|SBSTTA Chair Gemedo Dalle Tussie|
The 18th meeting of the Subsidiary Body on Scientific, Technical and Technological Advice (SBSTTA) closed on 28 June 2014 after six intensive days of discussions and negotiations among the Parties and observers. In keeping with the format first used at the SBSTTA 17 in October 2013, the CBD Secretariat developed official and information documents, but left the task of developing draft recommendation to committees convened during the meeting. As the Chair of SBSTTA Gemedo Dalle Tussie (Ethiopia) stated in opening the meeting, this format was akin to catching a leopard by the tail, and once you have done so, you must hold on tight.

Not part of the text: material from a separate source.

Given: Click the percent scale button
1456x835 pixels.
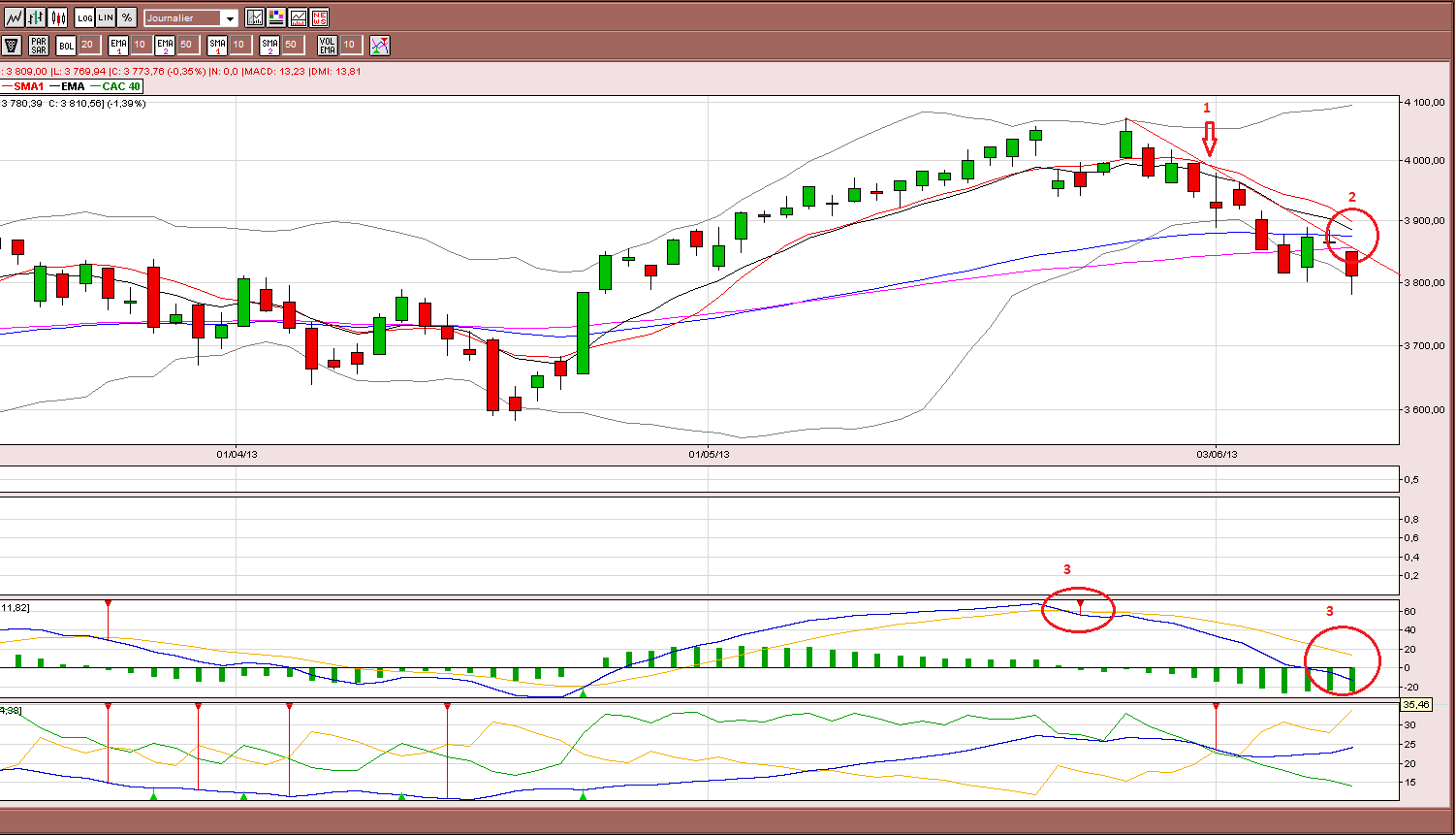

Several major issues were on the agenda this year, including Item 3: Global Biodiversity Outlook (GBO 4). The GBO 4 will be launched at this year’s COP. The GBO 4 concludes that while some progress is being made toward many of the Aichi Targets, they will not be reached by 2020, and we are actually moving away from several targets, in particular targets 4, 8, 10, 12, and 14. Item 4: Marine and Coastal Biodiversity included sub-item 4.1 on ecologically or biologically significant marine areas (EBSAs). Currently, the criteria for determining whether an area is an EBSA have a western scientific focus, although the draft recommendation on EBSAs does note the importance of traditional knowledge and calls for Indigenous and local communities to participate in the process. Item 5: Invasive Alien Species included sub-item 5.1 on Management of Risks Associated with Intro of Alien Species as Pets, Live Bait and Live Food. Notably, the draft recommendation for this agenda item includes voluntary guidelines to be known as “Guidance on devising and implementing measures to address the risks associated with the introduction of alien species as pets, aquarium and terrarium species, and as live bait and live food.”
Item 6: New and Emerging Issues: Synthetic Biology, generated much debate during the plenary sessions. One of the major disagreements among countries is over whether synthetic biology can be considered a “new and emerging issue” that would bring it within SBSTTA’s mandate. Some countries such as Brazil argued that synthetic biology does not satisfy the new and emerging issue criteria set forth in decision IX/29, while other such as Costa Rica argued that it was a new and emerging issue. Ultimately, the Parties decided to put the decision off to a later date, and the draft recommendation to COP suggests that synthetic biology be addressed at another SBSTTA meeting before COP 13. With regard to Item 8: Intergovernmental Platform on Biodiversity and Ecosystem Services (IPBES), there still appears to be some questions on the part of the Parties as to how IPBES will coexist with SBSTTA. IPBES is certainly moving forward, however, and it has received funding from countries and is in the process of hiring experts to meet its deliverables.
Item 9: Issues in Progress included sub-items Items 9.1 and 9.2, which relate to developing deeper links between the biodiversity and climate change agendas. These items generated much debate, and the statements of many Parties indicated a general reluctance to integrate biodiversity and climate change, especially with regard to REDD and biodiversity safeguards. The draft recommendation does encourage Parties and invites other Governments to integrate ecosystem-based approaches into their national policies and programmes related to climate change adaptation, but otherwise much of the text is bracketed. Item 9.4 dealt with ecosystem restoration and conservation. The draft recommendation references ICCAs by inviting “Parties and other Governments, intergovernmental organizations and other relevant organizations: … To support indigenous and local communities in their efforts to conserve biodiversity via mechanisms such as inter alia indigenous and local community conserved areas (ICCAs) with a view to contributing to the achievement of Aichi Biodiversity Targets 11, 13, 14, 16 and 18.”
Overall, while many important items were on the SBSTTA agenda this year, some of the big decisions, such as on synthetic biology and integrating biodiversity and climate change safeguards, do not look like they will be taken up at COP 12.